"Warning" is a song by the American rock band Green Day. It is the second single and title track from their sixth album of the same name.

Billie Joe Armstrong has said that the original concept was to create a song whose lyrics were made up of all signs and labels, and the idea grew from there.

The song was played for the first time during Bridge School Benefit played acoustic in 1999.

The song was a number three modern rock hit in the US. The song also made it into the Top 40 of the UK Singles Chart in the UK. It has been noted that the song's main guitar riff bears strong resemblance to The Kinks song "Picture Book".

This is the first Green Day song to feature a tremolo effect on the guitar; an effect used prominently in the 2004 single "Boulevard of Broken Dreams".

Despite being included in the band's greatest hits albums International Superhits! and God's Favorite Band as well as appearing as a playable track in their game Green Day: Rock Band, the band had not performed the song live for 21 years since 2001, until it was performed during a warm-up show before their performance in the 2022 Lollapalooza.

Music video
"Warning" has two music videos. The first and main music video premiered on MTV in January 2001. It was directed by Francis Lawrence and shows the life of a rather oblivious young man who does dangerous, socially unacceptable and trivial things during his day examples being rubbing soap in his eyes, swallowing toothpaste, running into across moving traffic and crossing police tape. His punch-in card reveals his name to be John Earle. The second music video features the recording and touring of the song and album edited together.

What to work on:
1 – According to the "Warning" song article, who directed the song's main music video?
2 – Copy out the part of the "Warning" song article starting with "Despite being included" and going on through "the 2022 Lollapalooza.".
3 – Pick up the "Warning" song article after its last sentence and keep writing.
You won't need the items that come next.

Excerpted data:
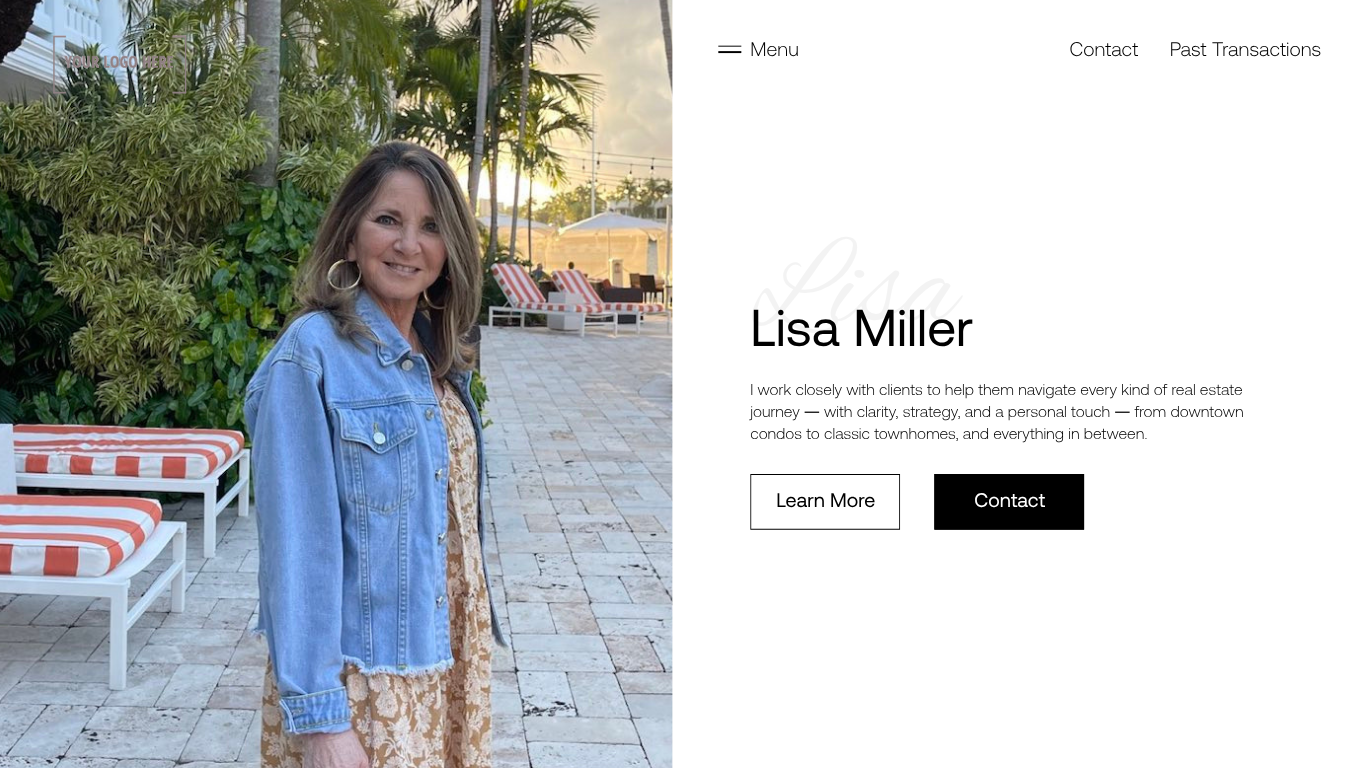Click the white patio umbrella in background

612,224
...
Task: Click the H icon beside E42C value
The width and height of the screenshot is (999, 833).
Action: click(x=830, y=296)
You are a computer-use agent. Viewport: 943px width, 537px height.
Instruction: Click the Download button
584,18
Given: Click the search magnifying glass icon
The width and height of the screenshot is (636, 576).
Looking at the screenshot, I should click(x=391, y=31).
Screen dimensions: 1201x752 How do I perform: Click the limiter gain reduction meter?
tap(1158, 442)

Results:
1 – Francis Lawrence

2 –
Despite being included in the band's greatest hits albums International Superhits! and God's Favorite Band as well as appearing as a playable track in their game Green Day: Rock Band, the band had not performed the song live for 21 years since 2001, until it was performed during a warm-up show before their performance in the 2022 Lollapalooza.

3 –
Track listing

CD 1
"Warning" (album version)
"Scumbag"
"I Don't Want to Know If You Are Lonely" (originally performed by Hüsker Dü)

CD 2
"Warning" (album version)
"Outsider" (originally performed by the Ramones)
"Suffocate"

Limited edition card sleeve version
"Warning" (album version)
"Scumbag"

Warning/Minority AU single
"Warning"
"Minority"
"Scumbag"
"Outsider" (originally performed by the Ramones)

7" Adeline
Side A
"Warning"

Side B
"Scumbag"
"Outsider" (originally performed by the Ramones)

7" Reprise
Side A
"Warning"

Side B
"Suffocate"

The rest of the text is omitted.